** start **
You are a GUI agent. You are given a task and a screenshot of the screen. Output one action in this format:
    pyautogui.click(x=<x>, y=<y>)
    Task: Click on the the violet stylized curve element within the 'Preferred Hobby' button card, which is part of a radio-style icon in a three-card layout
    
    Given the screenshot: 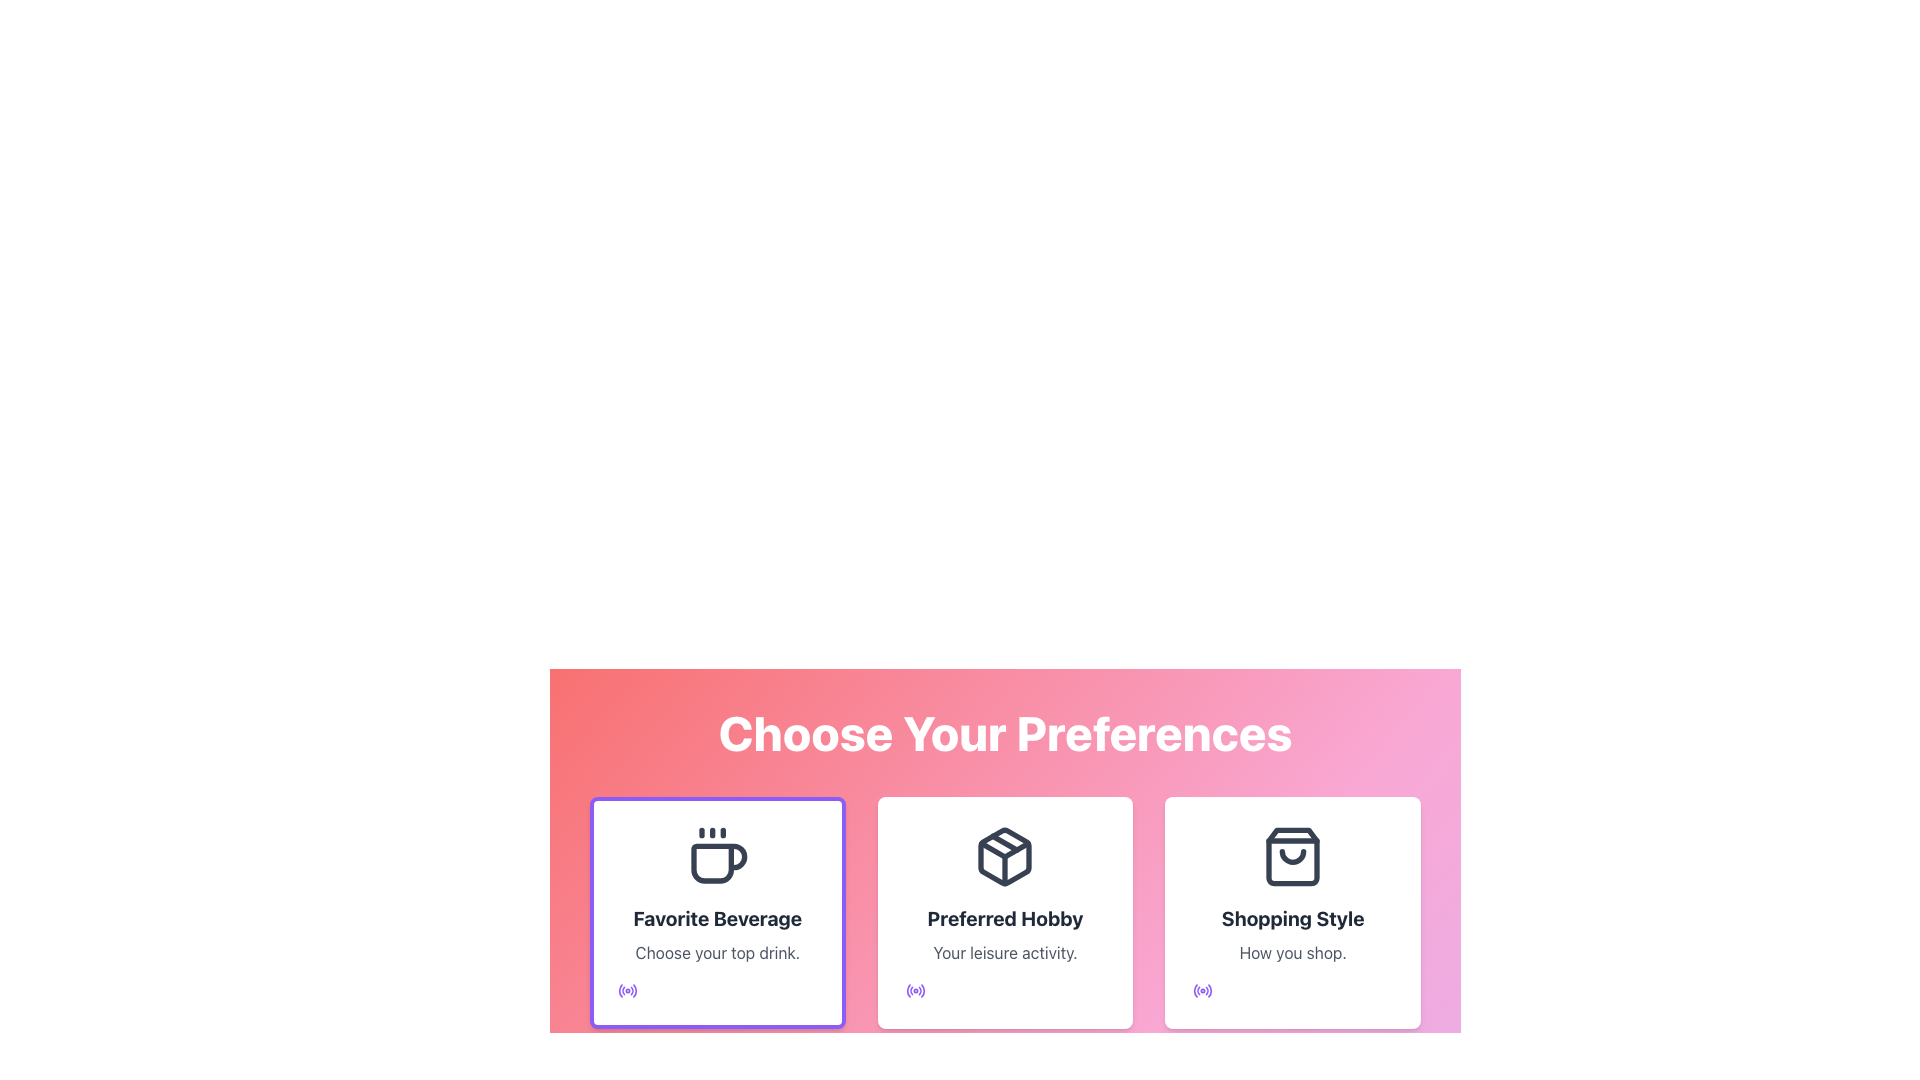 What is the action you would take?
    pyautogui.click(x=921, y=991)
** end **
Recast everything from the start of the rows down to the line containing "pyautogui.click(x=<x>, y=<y>)", both ends included, as a Markdown table with columns Number and Text. Number each line in order and leave out blank lines.

| Number | Text |
|---|---|
| 1 | You are a GUI agent. You are given a task and a screenshot of the screen. Output one action in this format: |
| 2 |     pyautogui.click(x=<x>, y=<y>) |